King was one of about 180 other student volunteers who worked in multiple galleries interacting with visitors and educating them about each exhibit. Volunteers would work at a station for about an hour and then rotate.

"A lot of it was just the people that were there," King said. "They were amazing to work with. Even though you didn't get to work a lot with the animals, I still learned so much about biology in just that aspect. The awesome thing I liked about it was I was set on marine biology, but it also exposed me to ornithology."

King said he has interest in Coastal Carolina University's marine science program, including other Carolina-based schools with similar areas of study. His plan is to study Marine Biology and pursue a Master's Degree in Microbiology.

He recently finished his summer program at the Aquarium, but it was not the only thing that has kept him occupied this summer.

"This," he said with a laugh as he gestured toward Century's football practice field. "A lot of lifting, a lot of personal training.
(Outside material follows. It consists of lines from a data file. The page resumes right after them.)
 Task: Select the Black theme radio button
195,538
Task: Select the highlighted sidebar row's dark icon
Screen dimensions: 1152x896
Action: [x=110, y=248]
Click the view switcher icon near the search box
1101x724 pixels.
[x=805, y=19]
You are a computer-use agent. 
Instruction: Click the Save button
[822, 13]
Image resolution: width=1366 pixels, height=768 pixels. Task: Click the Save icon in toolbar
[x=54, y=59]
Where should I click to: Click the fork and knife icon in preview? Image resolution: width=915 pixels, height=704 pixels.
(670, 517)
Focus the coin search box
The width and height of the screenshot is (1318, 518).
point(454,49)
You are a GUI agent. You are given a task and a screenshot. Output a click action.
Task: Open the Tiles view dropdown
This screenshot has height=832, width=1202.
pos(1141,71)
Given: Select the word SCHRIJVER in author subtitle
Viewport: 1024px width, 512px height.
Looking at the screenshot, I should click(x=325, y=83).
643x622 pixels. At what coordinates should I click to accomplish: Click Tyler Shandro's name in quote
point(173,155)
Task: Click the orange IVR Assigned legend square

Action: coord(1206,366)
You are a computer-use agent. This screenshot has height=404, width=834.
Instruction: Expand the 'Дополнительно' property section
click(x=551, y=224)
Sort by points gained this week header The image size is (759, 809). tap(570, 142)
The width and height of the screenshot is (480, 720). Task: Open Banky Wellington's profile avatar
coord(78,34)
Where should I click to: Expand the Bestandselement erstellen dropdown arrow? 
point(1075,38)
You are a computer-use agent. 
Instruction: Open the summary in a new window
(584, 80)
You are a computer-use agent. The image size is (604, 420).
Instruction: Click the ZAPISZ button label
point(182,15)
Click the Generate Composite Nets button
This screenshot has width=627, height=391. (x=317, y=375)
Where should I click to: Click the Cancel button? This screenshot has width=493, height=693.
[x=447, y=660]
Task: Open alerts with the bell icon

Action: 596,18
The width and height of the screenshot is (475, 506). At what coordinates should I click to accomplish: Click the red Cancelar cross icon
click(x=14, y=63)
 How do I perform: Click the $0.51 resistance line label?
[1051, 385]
I had a personal trainer this year with taking a lot of morning shifts. We had lifting in the morning so I would end up getting a trainer and going to [the gym] to work there on my own. I attended a few nutritional seminars because I hadn't always been the best at eating. I see pizza, I eat it.

"A lot of it has just been, I love playing football but I've been setting myself up to play rugby because that's kind of what I want focus on in college. It's still a commitment, it's still a sport but it's not a football commitment. I love football as a sport but I love rugby."